アジアやアメリカの一部では、「まだこれ、赤ちゃんでしょう〜?」という年齢からヴァイオリンやピアノを習わせることが、めずらしくありません。
実際にそれでプロになっている人もいるし、その子に合った年齢や環境、というものがあるので、一概にはいえないと思うのですが、いろんな人をみたり、教えたりして、わたしの理想と思える年齢は、頭の良い、身体の発達した子であれば4歳、理想は5歳、と思っています。
ピアノの場合、3歳以下の子供は、指がぐにゃぐにゃだし、リトミックやリズムうちから、という方法もありますが、個人的には7歳から始めてもなれる人は世界的なソリストになったりしているので、あまり必要ないという考えです。
そんなの絶対に遅い!というひともいるかもしれませんが、そういう人は早くやらせれば良いのです。1歳でも2歳でも、あくまでも個人の自由です。全く否定はしません。
ヴァイオリンは違います。
恐ろしく小さな「分数ヴァイオリン」というものが存在するので、親御さんがきちんと音楽大学を卒業し、正しく指導できる能力のある人であれば、どうぞ、2歳でもなんでも始めてください。7歳でメンコンが全楽章、オケをバックに弾けるようになるでしょう。
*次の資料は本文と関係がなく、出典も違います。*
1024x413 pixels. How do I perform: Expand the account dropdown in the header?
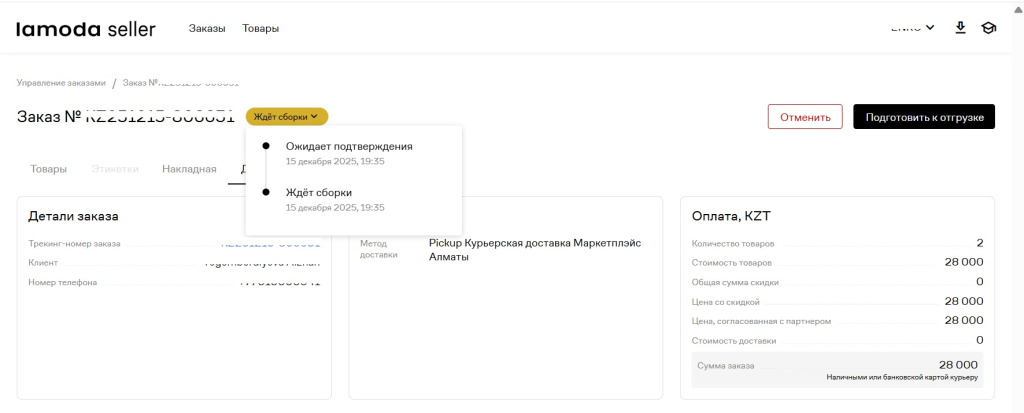(912, 28)
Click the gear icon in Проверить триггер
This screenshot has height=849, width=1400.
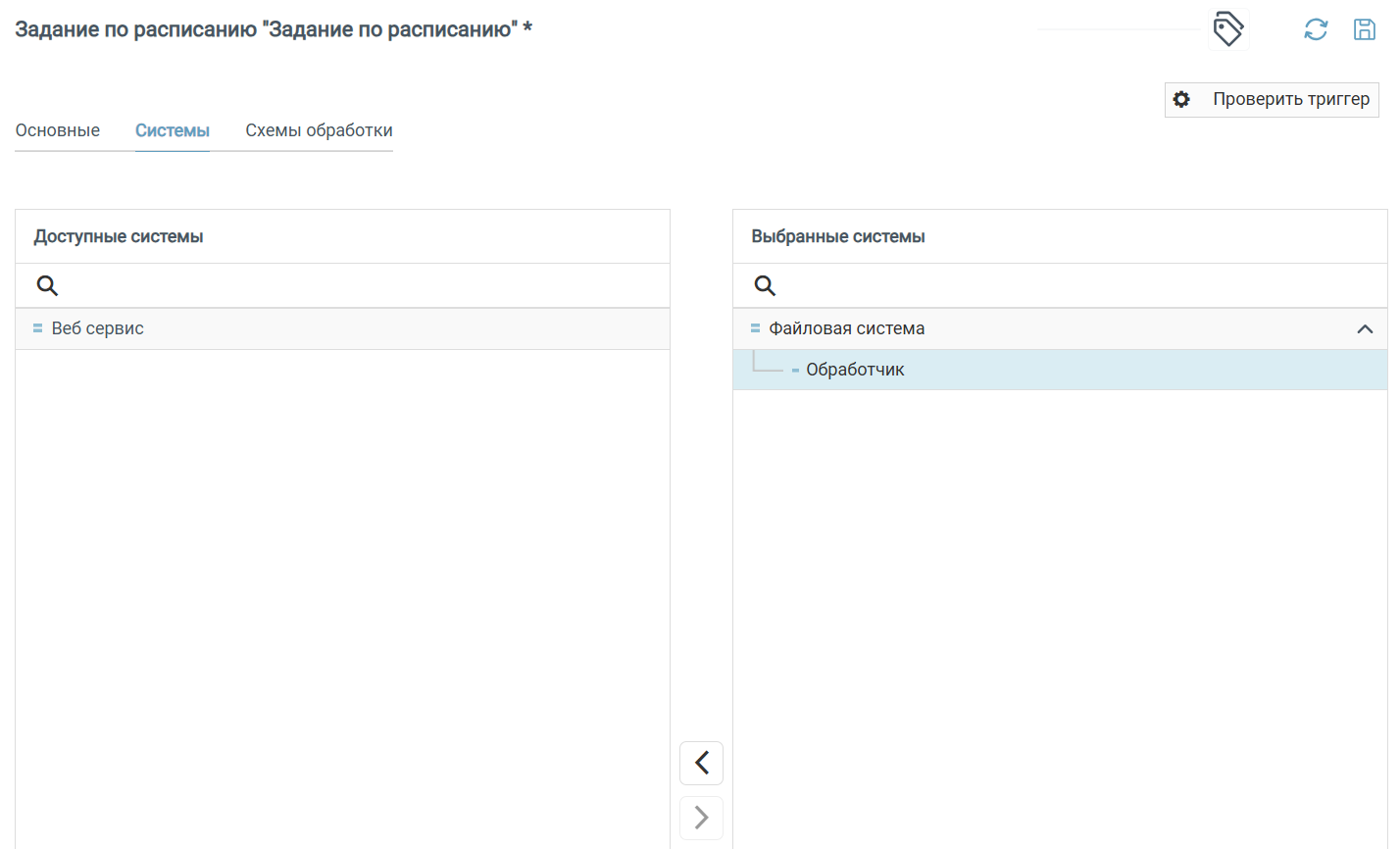[1181, 99]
(保証しません)
話をピアノに戻します。
では、学校の始まる6歳、というのはどうでしょう?
オーストリアの学校は9月にはじまります。日本は4月、桜の季節に新しい学期がはじまりますが、欧州は9月です。多くの親御さんは9月に学校が始まると、始業と同時に「何かお稽古事をやらせないと!」と思いつくようで、私のところにも生徒さんの紹介で〜、といって体験レッスンに来ます。
これが私にはちょっと謎です。
なぜかというと、新学期といえば、子供達は学校の授業と新しいクラスメート、新しい担任の先生とストレスがかなりあると思います。それに加え、新しい習い事を始めるって、キツくないのかしらと思います。
日本の子供達ならば、山ほどのお稽古事や塾通いが普通なのでさほど驚くことでもないと思いますが(それはそれで問題かもしれないけれど)オーストリアの子供達は結構のんびりと育てられているので、大変だなあと思います。
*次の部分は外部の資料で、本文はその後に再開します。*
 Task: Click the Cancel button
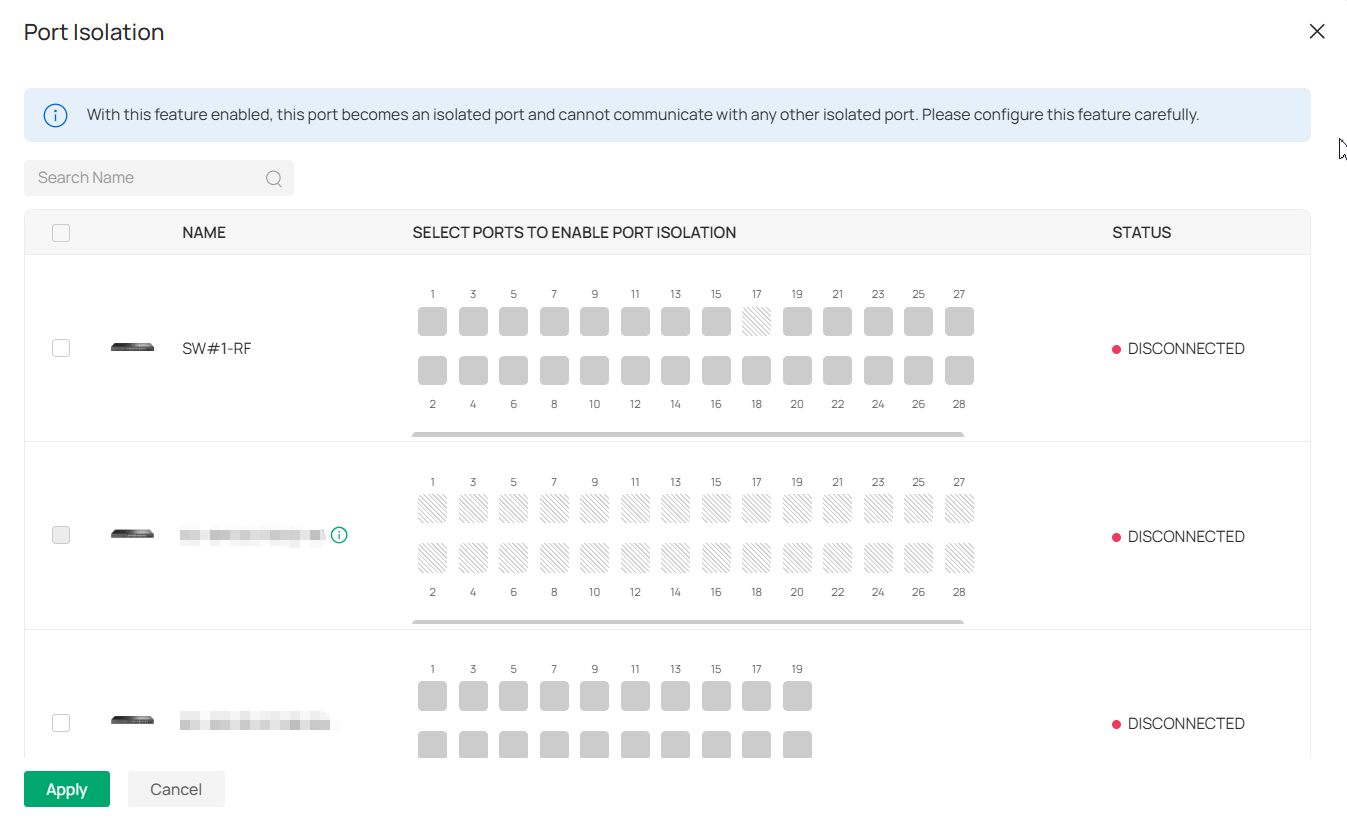(x=176, y=789)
私の13歳の生徒くんの日常は、かなりハードです。今はさすがにコロナのせいで半分は行われていないようですが、学校の帰りに毎日なんらかのアクティヴィティがありました。
月曜日はポロ、火曜日はピアノ、水曜日はカラテ、木曜日は合唱、週末はテニス、という風にまあ忙しい、忙しい。毎日ベビーシッターの人が連れて行くのですが、本人は結構慣れていて楽しんでいるようでした。(しかし書いていて気がついたけれど、お勉強関係がゼロってのが良いですね)
このスケジュールを見ると「ピアノはいつ練習するの?」と思うのですが、まあそれはよいとして。。。
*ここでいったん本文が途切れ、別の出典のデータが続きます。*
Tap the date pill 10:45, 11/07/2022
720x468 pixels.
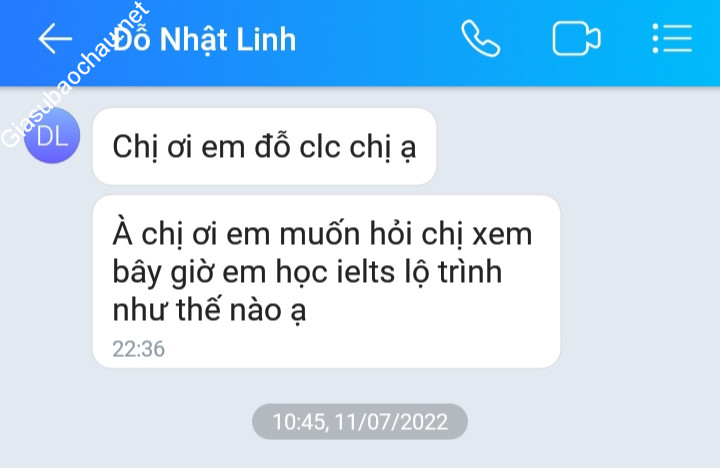click(360, 422)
前置きが長くなったのですが、趣味でやる場合(別にプロにもなれるけど)私の経験からいうと、5歳がいいなあ、と思うのです。
5歳だったらまだ幼稚園の年長さんで、沢山の宿題やお勉強はないし、時間もたっぷりある。だから週に2回以上のレッスンに通うことも可能です。5歳にピアノやヴァイオリンを初めて、週2回、っていうのがかなり効率出来な気がします。成長の早い子はかなり伸びます。
あと、去年感じたのですが、夏休みに始めるというのも親御さんも頭がいいなと思いました。どうせコロナで大きなバカンスもできないし、それこそ週に2回以上通えるし、落ち着いてピアノを楽しむ事ができます。
学校の始まる9月は、親御さんがいっせいに「うちの子も!」と焦って同じ事を始めるので、自分も!と思わずに、他の人とちょっと違う時期にスタートを切る、というのもなかなか良いものだと思います。